Bayesian Methods for Data Analysis

Tom Louis   Part 1 (PowerPoint), Part 2 (PDF).


Use of Bayesian designs and analyses in biomedical and many other applications is steadily increasing. The formalism enables flexible designs, combining information from similar information sources and appropriate accounting of relevant uncertainties. More generally, Bayesian structuring provides an effective “procedure-generator” for a broad class of inferential goals. The approach is by no means a panacea because valid development and application places additional obligations on the investigative team and it isn’t always worth the effort. However, the investment can pay big dividends, the cost/benefit relation is increasingly attractive, and consequently statisticians and collaborators are increasingly finding Bayesian approaches worthwhile.

In three, one-hour sessions I will provide an introduction to the Bayesian philosophy and formalism using basic and more advanced examples, and one or two case studies.

  1. Introduction and examples

    Bayesian thinking, Combining evidence and shrinkage, Diagnostic testing, Binomial confidence intervals, Bayesian Design, Historical controls, Multiple Comparisons, . . .

  2. Ranking SNPs using Trend Tests that Accommodate Uncertain Genotyping

    Accommodating Uncertainty: High-throughput single nucleotide polymorphism (SNP) arrays provide estimates of genotypes for up to several million loci.
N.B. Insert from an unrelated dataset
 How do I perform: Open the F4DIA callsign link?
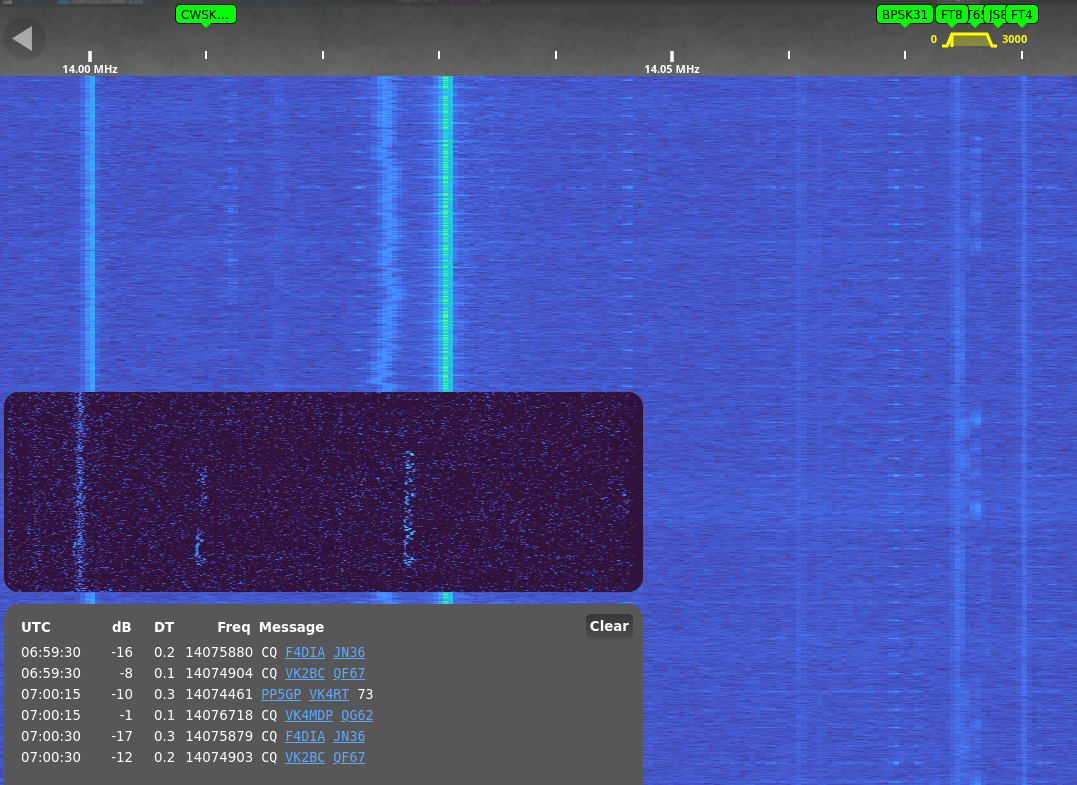(304, 652)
Most genotype estimates are very accurate, but genotyping errors do occur and can influence Z-scores for testing the hypothesis of no association, related p-values and ranks. Some SNPs are harder to call than others due to probe properties and other technical/biological factors; uncertainties can be associated with features of interest. SNP- and case-specific genotype posterior probabilities are available, but they are typically not used or used only informally, for example by setting aside the most uncertain calls. I’ll demonstrate that compared to picking a single genotype, possibly setting aside difficult calls, Bayesian accommodation of genotype uncertainty can substantially increase statistical information for detecting a true association and for ranking SNPs, whether the ranking be frequentist or optimal Bayes.

    Optimal Bayesian Ranking: Neither ranks based on hypothesis test Z-scores nor those based on parameter estimates directly address the ranking goal and Bayesian structuring produces substantial improvements. I will outline the approach and provide examples of the benefits.

  3. Bayesian Monitoring of Clinical Trials and Adaptive Design

    Bayesian monitoring of clinical trials has been used only infrequently because a broad community holding many different a priori opinions, must be convinced by the study. However, use of adaptive designs based on the Bayesian formalism is increasing in importance. I’ll outline the issues, present after-the-fact monitoring of a clinical trial on the prevention of Toxoplasmosis in HIV/AIDS patients, and present an adaptive design for a clinical trial of treating post-herpetic neuralgia.